Ten aanzien van het tijdvak vóór 26 april 2000 is de rechtbank naar ’s Raads oordeel terecht en op goede gronden tot de slotsom gekomen dat appellant geen feiten of omstandigheden naar voren heeft gebracht die hij niet eerder tegen het besluit van 22 maart 1999 naar voren had kunnen brengen, zodat de minister in redelijkheid heeft kunnen weigeren terug te komen van dat besluit.
Met betrekking tot het beroep van appellant op de evidente onjuistheid van het besluit van 22 maart 1999 merkt de Raad op dat inmiddels, volgens vaste jurisprudentie van de Raad, de (kennelijke) onjuistheid van het oorspronkelijke besluit als zodanig geen rol meer speelt in het kader van de toepassing van artikel 4:6 van de Algemene wet bestuursrecht (Awb).
Ten aanzien van het tijdvak vanaf 26 april 2000 dient beoordeeld te worden of de minister terecht heeft besloten de inhouding van de pseudopremies op het wachtgeld van appellant ongewijzigd voort te zetten. De Raad stelt vast dat de inhouding van pseudopremie vanaf 1 januari 1998 uitsluitend betrekking heeft op pseudopremie WW, omdat op (gewezen) ambtenaren vanaf die datum de wettelijke regelingen inzake ziekte en arbeidsongeschiktheid van toepassing waren. Appellant kan zich niet verenigen met het oordeel van de rechtbank dat op grond van artikel 71bis van Vo. 1408/71 de Nederlandse wetgeving op hem van toepassing is.
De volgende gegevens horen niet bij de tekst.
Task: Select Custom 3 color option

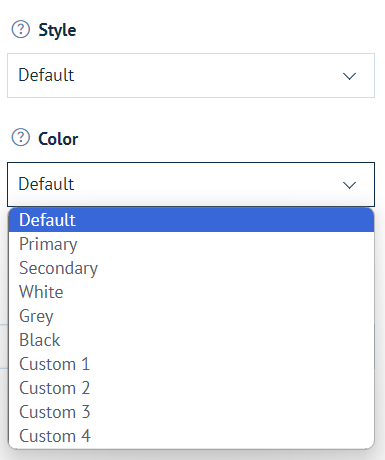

Hij is van mening dat de pseudopremie WW in strijd met het bepaalde in Vo. 1408/71 is ingehouden op zijn wachtgeld, nu hij recht heeft op een Belgische werkloosheidsuitkering waarop reeds premies ingevolge de Belgische wetgeving worden ingehouden.
De Raad stelt voorop dat appellant ten tijde van het intreden van zijn werkloosheid op 1 januari 1995 werkzaam was als werknemer in de zin van Vo. 1408/71 en dat aan hem toen in zijn hoedanigheid van grensarbeider op grond van artikel 71, eerste lid, a-ii, van Vo. 1408/71 een werkloosheidsuitkering krachtens de Belgische wettelijke regeling is toegekend. Voorts heeft de minister toen aan appellant, in zijn hoedanigheid van gewezen ambtenaar, in aanvulling op de Belgische uitkering, een wachtgeld toegekend, dat door appellant in hoger beroep is aangeduid als een bovenwettelijk wachtgeld in het kader van een privatiseringsoperatie. Verder stelt de Raad vast dat op 1 januari 1995 artikel 71bis van Vo. 1408/71 nog niet was ingevoerd, zodat deze bepaling toen in ieder geval niet van toepassing kon zijn. Voorts is niet gebleken dat vanaf de datum van inwerkingtreding van genoemd artikel het wachtgeld (nader) is vastgesteld met toepassing van de artikelen 71bis en 95quater van Vo. 1408/71. Het vorenstaande leidt tot de slotsom dat de rechtbank ten onrechte heeft geoordeeld dat appellant vanaf 26 april 2000 op grond van artikel 71bis van Vo. 1408/71 onderworpen was aan de Nederlandse wetgeving.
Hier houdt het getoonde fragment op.